Wenn wir den Placebo-Effekt auf die Wirkung von Suggestion und Autosuggestion zurückführen, so sind wir mit dem erkenntnistheoretischen Grundproblem konfrontiert, inwieweit wir die „Wahrheit“ jenseits von suggestiven Vorannahmen und ihren perspektivischen Verzerrungen, die in der Forschungsmethodologie als bias bezeichnet werden, erkennen können. Die naturwissenschaftliche Medizin stützt sich auf eine Weltanschauung, die darauf baut, dass durch Forschung alle okkulten, spekulativen und mystischen Anschauungen zugunsten der Erkenntnis der Realität überwunden werden können. An dieser Stelle ist es angebracht, einen Blick auf die frühe Suggestionslehre der so genannten Schule von Nancy (Liébeault und Bernheim) zu werfen, die trotz ihrer aufklärerischen Emphase eine grundsätzliche Skepsis gegenüber dem zeitgenössischen Erkenntnisoptimismus äußerte. Diese Suggestionslehre soll später ausführlicher dargelegt werden (Kap. 15). Sie entdeckte einen Mechanismus, der die Grenzen der Erkenntnis, auch der wissenschaftlichen, erstmals psychodynamisch problematisierte und den ich hier als „suggestiven Zirkel“ bezeichnen will. Dieser besteht darin, dass sich unsere sinnlichen Wahrnehmungen nicht einfach voraussetzungslos in physiologische Aktivitäten umsetzen, sondern selbst weitgehend gemäß unserer Erziehung und Gewohnheit gefiltert und gesteuert werden. Was wir wahrnehmen, hängt von dem ab, was wir als Kinder gelernt haben, uns von den Erwachsenen vorgesagt wurde. Im Sprachgebrauch jener frühen Psychotherapeuten könnte man sagen: Unsere Autosuggestionen, die selbst geronnene Fremdsuggestionen darstellen, weisen aktuellen Femdsuggestionen ihren Weg und produzieren Reaktionen, die von ersteren geformt werden. In dieser Sicht kann man die Kindererziehung als komplexes Programm posthypnotischer Aufträge begreifen, die unbewusst verankert werden und später zum Ausdruck kommen.

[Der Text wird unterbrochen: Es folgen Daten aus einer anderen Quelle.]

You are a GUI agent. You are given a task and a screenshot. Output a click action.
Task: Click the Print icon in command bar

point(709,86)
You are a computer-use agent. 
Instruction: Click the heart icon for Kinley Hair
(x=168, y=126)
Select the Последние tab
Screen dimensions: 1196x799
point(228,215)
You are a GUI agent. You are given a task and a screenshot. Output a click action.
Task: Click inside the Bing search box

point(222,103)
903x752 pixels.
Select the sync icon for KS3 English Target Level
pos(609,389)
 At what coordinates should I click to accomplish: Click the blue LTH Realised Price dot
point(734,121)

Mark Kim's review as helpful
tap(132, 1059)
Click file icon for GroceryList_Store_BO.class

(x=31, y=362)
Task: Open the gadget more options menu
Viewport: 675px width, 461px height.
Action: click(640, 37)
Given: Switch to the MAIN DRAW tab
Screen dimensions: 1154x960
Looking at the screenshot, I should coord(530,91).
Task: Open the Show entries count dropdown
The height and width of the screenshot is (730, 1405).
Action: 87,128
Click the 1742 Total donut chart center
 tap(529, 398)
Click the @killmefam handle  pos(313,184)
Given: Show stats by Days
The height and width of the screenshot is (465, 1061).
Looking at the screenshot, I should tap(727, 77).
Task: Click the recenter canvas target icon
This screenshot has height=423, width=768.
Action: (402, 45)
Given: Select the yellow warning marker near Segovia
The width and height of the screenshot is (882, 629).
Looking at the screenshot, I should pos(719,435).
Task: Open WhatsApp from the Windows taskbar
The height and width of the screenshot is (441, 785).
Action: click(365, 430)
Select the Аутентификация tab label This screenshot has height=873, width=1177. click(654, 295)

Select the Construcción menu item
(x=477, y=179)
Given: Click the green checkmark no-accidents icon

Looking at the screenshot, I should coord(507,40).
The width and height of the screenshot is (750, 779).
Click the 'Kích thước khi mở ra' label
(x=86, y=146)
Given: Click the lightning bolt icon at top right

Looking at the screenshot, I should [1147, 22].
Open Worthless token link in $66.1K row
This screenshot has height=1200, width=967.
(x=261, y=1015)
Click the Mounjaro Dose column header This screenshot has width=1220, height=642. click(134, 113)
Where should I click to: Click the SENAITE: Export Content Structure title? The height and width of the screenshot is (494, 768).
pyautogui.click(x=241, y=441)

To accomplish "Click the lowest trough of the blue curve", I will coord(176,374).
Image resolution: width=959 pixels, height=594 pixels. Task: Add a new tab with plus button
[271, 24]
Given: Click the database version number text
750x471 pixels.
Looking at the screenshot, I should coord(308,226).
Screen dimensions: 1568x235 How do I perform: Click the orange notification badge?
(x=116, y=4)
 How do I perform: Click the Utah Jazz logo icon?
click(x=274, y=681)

Der französische Internist und bahnbrechende Psychotherapeut Hippolyte Bernheim formulierte diese Problematik in aller Schärfe. In der Kindererziehung erblickte er eine „echte und rechte ‚Suggestion im Wachen’, welche häufig zu einer Alles überwältigenden Macht gelangt, wenn sie […] nicht durch ihr widersprechende Vorstellungen oder Beispiele gekreuzt wird“.[3] Selbst reife Männer könnten sich „trotz all ihrer geistigen Unabhängigkeit und Freidenkerei“ nicht von alten Vorstellungen frei machen, „weil sie ihrem Gehirn durch lange Zeit und consequent fortgesetzte Suggestion in der Jugend eingeprägt worden sind“. Er zitierte in diesem Zusammenhang seinen ärztlichen Kollegen Ambroise Liébeault, der festgestellt hatte, dass es „sociale und religiöse Grundsätze“ gebe, die von den Ahnen kommen und sich von den Eltern auf die Kinder übertragen. Obwohl sie irrational seien und dem gesunden Menschenverstand widersprächen, würden sie doch bereitwillig geglaubt und „als Eigenthum vertheidigt“. Es sei unmöglich, sie durch Vernunftgründe und gefährlich, „sie mit Gewalt vernichten zu wollen; es nützt nichts, dass man ihre Falschheit nachweist. Es giebt eben für den menschlichen Geist Ideen, […] mit denen trotz ihrer Sinnlosigkeit die Menschen verwachsen“.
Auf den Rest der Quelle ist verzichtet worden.